Assignment :: Report every line from the material that contains the word "will".

Data records ::

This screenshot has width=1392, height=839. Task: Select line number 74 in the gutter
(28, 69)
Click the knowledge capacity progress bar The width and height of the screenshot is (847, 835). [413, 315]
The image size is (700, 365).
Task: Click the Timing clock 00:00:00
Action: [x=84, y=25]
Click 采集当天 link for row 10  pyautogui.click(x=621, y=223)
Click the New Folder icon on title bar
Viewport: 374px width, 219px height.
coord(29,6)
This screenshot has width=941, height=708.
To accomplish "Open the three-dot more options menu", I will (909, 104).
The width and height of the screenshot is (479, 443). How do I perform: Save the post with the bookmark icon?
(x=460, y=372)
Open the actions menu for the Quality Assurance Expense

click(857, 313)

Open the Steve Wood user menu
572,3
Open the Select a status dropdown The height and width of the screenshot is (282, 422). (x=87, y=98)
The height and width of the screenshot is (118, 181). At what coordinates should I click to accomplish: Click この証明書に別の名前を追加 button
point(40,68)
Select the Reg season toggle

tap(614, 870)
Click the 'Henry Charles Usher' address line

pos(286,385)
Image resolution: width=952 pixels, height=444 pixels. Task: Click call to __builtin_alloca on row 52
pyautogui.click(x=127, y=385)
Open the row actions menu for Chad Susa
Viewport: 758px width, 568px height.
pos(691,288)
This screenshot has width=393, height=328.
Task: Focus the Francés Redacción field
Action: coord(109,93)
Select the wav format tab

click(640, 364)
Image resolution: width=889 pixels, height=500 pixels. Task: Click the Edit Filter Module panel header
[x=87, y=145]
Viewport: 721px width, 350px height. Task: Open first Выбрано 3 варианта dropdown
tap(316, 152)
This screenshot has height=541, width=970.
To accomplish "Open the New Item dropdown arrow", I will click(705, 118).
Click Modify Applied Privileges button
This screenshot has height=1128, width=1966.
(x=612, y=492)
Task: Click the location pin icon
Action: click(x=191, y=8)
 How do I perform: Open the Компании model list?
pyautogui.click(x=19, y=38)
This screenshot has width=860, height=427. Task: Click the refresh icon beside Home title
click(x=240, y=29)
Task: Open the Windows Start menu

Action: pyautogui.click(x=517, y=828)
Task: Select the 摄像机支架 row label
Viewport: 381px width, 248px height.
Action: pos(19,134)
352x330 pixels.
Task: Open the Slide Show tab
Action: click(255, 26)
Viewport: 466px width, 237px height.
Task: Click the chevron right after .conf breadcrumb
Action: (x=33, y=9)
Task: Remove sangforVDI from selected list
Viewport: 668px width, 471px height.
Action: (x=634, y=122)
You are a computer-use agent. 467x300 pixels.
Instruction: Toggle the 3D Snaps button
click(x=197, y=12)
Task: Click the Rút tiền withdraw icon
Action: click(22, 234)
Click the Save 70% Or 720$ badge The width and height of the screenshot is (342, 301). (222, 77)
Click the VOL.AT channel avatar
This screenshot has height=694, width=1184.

Your response ::
To accomplish "Open the three-dot more options menu", I will (909, 104).
To accomplish "Open the New Item dropdown arrow", I will click(705, 118).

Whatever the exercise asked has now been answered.